Parenting styles range from permissive to authoritarian. While a wide variety of parenting can produce respectful and responsible adults, most of us strive to do more than provide adequate parenting. Making good choices about parenting styles and practices can help your child’s self esteem, behavior and success in life. As any parent knows, good parenting is all about choosing your battles and forming a good, strong and loving relationship with your child. The parenting style that works for you and your children is a critical part of forming this relationship.


Historically, children were to be seen and not heard. Parenting in the past was highly authoritarian, requiring immediate obedience and keeping children in line with harsh punishments. Children were not entitled to explanations, and rules were simply to be followed. Following World War II, parenting experts began to suggest more gentle authoritative or democratic parenting styles.


There are four basic parenting styles. Authoritarian parenting is based on rules and punishments. Children are expected to follow the rules without question. Authoritative or democratic parenting styles do have rules and guidelines for behavior, but create a more gentle and nurturing environment, with room for questions, learning and personal development. Permissive parents do not set rules, guidelines or expectations for their children’s behavior. Permissive parents do love and nurture their children, but fail to provide needed structure. Finally, uninvolved parents neglect to provide either structure or love and concern.


Both authoritarian and authoritative-democratic parenting styles result in children who follow the rules, respect themselves and others and have a good chance of a successful life. Children raised in a more democratic household will typically have higher self esteem, be happier and less likely to rebel. Children who grow up in permissive households will be more likely to struggle with authority and do poorly in school. Uninvolved parents will produce children with a poor chance of success in life, low self esteem and difficulty with social relations in most cases.
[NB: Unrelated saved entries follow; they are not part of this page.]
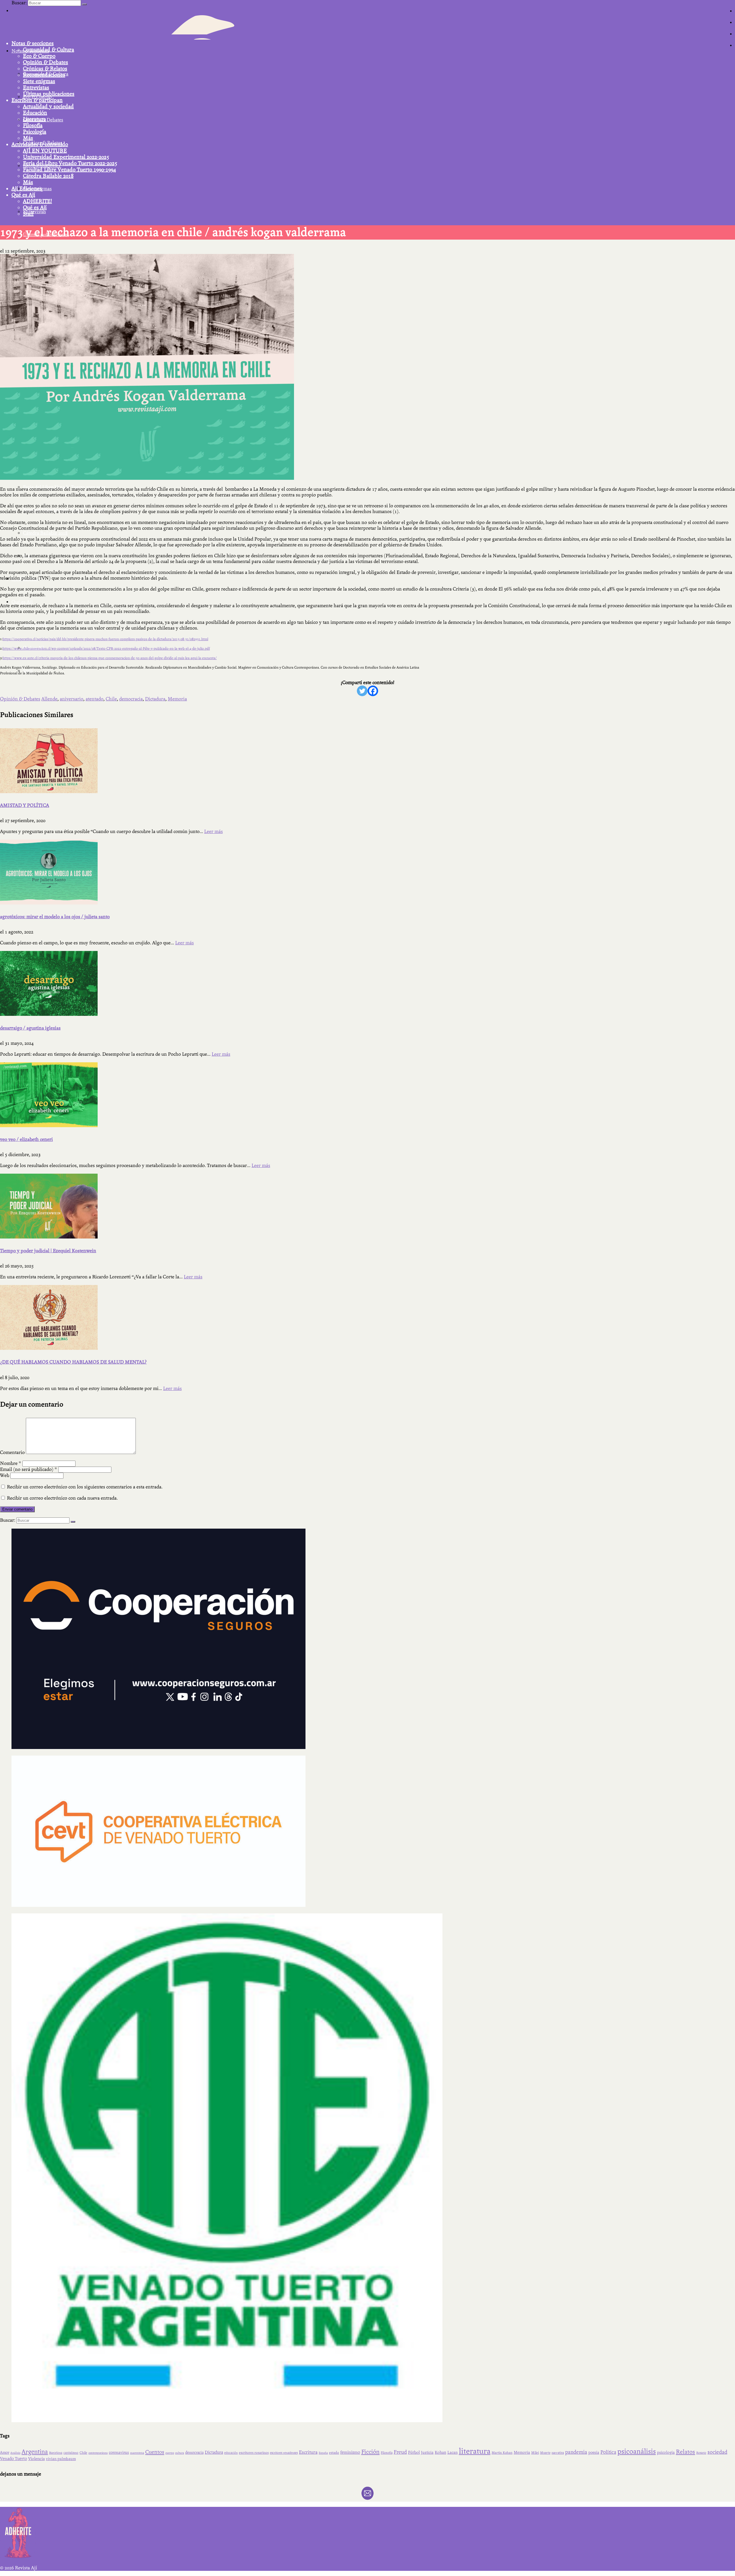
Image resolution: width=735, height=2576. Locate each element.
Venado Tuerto (13, 2458)
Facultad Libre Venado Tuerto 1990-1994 (69, 169)
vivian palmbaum (61, 2459)
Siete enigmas (39, 81)
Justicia (427, 2452)
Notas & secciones (32, 43)
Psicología (34, 132)
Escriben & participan (37, 100)
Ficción (370, 2451)
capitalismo (70, 2453)
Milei (535, 2453)
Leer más (213, 831)
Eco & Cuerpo (39, 56)
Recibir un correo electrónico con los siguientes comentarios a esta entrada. (85, 1487)
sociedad (717, 2452)
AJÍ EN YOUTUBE (45, 150)
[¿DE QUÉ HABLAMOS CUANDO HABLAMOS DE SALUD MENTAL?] (367, 1317)
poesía (593, 2452)
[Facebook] (373, 691)
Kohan (440, 2452)
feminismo (350, 2452)
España (323, 2453)
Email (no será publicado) (28, 1469)
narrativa (558, 2453)
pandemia (576, 2452)
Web (4, 1475)
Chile (111, 699)
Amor (4, 2452)
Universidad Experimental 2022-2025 (66, 157)
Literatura (34, 119)
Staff (28, 214)
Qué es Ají (23, 195)
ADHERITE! (37, 201)
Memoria (177, 699)
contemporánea (98, 2453)
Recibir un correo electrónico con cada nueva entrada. (62, 1498)
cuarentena (137, 2453)
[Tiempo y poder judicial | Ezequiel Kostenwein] (367, 1206)
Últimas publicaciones (48, 94)
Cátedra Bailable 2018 (48, 176)
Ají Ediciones (26, 188)
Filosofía (32, 125)
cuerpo (169, 2453)
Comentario (12, 1452)
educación (231, 2453)
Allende (49, 699)
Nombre (10, 1463)
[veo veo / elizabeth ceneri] (367, 1094)
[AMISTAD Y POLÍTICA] (367, 760)
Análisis (15, 2453)
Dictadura (155, 699)
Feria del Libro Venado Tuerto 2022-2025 (70, 163)
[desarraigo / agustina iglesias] (367, 983)
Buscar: (19, 2)
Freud (400, 2452)
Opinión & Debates (45, 62)
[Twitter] (362, 691)
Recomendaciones (44, 75)
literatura (474, 2451)
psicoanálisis (636, 2451)
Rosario (701, 2453)
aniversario (71, 699)
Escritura (308, 2452)
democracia (131, 699)
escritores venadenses (284, 2453)
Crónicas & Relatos (45, 68)
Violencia (36, 2458)
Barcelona (55, 2453)
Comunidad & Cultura (48, 49)
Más (28, 138)
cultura (179, 2453)
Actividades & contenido (39, 144)
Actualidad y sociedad (48, 106)
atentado (94, 699)
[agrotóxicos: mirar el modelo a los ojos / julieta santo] (367, 872)
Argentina (35, 2451)
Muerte (545, 2453)
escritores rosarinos (254, 2453)
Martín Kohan (502, 2453)
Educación (35, 113)
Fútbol (414, 2452)
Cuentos (154, 2452)
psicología (666, 2452)
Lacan (452, 2452)
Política (608, 2452)
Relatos (685, 2451)
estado (334, 2453)
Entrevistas (36, 87)
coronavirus (119, 2452)
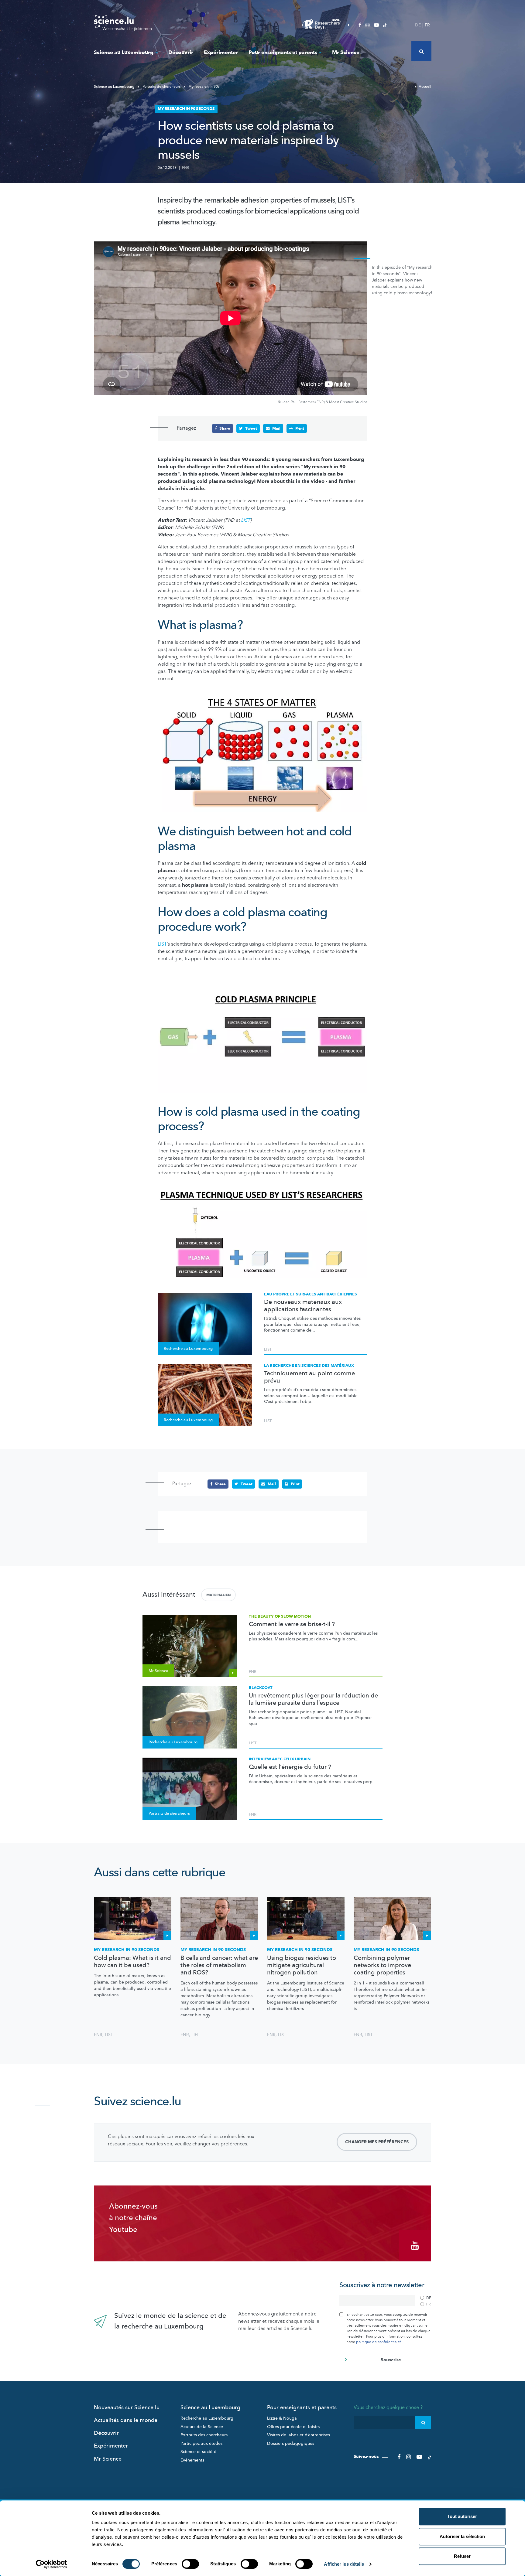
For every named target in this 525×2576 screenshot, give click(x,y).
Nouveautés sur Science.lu (127, 2407)
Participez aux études (201, 2443)
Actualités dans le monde (125, 2420)
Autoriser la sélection (462, 2536)
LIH (194, 2035)
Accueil (425, 86)
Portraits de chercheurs (161, 86)
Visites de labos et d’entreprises (298, 2435)
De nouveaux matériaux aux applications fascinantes (303, 1305)
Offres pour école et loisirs (293, 2427)
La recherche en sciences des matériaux (309, 1365)
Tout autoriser (462, 2516)
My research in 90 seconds (126, 1950)
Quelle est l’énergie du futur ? (290, 1767)
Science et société (198, 2452)
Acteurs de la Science (201, 2427)
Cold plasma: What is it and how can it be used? (132, 1961)
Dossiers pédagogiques (290, 2443)
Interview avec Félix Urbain (280, 1759)
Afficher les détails (344, 2564)
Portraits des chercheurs (204, 2435)
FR (427, 25)
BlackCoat (261, 1688)
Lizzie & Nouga (282, 2418)
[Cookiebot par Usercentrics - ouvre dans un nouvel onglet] (51, 2564)
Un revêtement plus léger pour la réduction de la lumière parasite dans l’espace (313, 1699)
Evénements (192, 2460)
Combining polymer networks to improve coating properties (382, 1965)
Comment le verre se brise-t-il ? (292, 1624)
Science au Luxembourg (123, 52)
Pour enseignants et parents (283, 52)
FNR (185, 167)
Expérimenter (221, 52)
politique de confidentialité (379, 2341)
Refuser (462, 2556)
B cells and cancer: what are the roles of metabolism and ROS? (219, 1965)
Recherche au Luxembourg (206, 2418)
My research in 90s (203, 86)
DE (418, 25)
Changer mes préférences (377, 2142)
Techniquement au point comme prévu (309, 1377)
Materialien (218, 1594)
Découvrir (180, 52)
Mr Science (345, 52)
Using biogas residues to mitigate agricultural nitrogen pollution (301, 1965)
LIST (245, 520)
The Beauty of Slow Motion (280, 1616)
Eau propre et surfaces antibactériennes (310, 1294)
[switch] (190, 2564)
Identifying your own parenting style may allow you to correct any problems and improve your relationship with your children. Parenting styles include both behavioral and psychological control, as well as communication and expectations. One of the best ways to look at your own parenting style is to look in the mirror. Without conscious effort, many of us parent the way we were parented.


While good behavior may be your first priority with a young child, developing a nurturing a loving relationship is equally critical. Combining high expectations with a loving, open and respectful relationship will help your children to have good self esteem, succeed in school and later work, and have good social skills.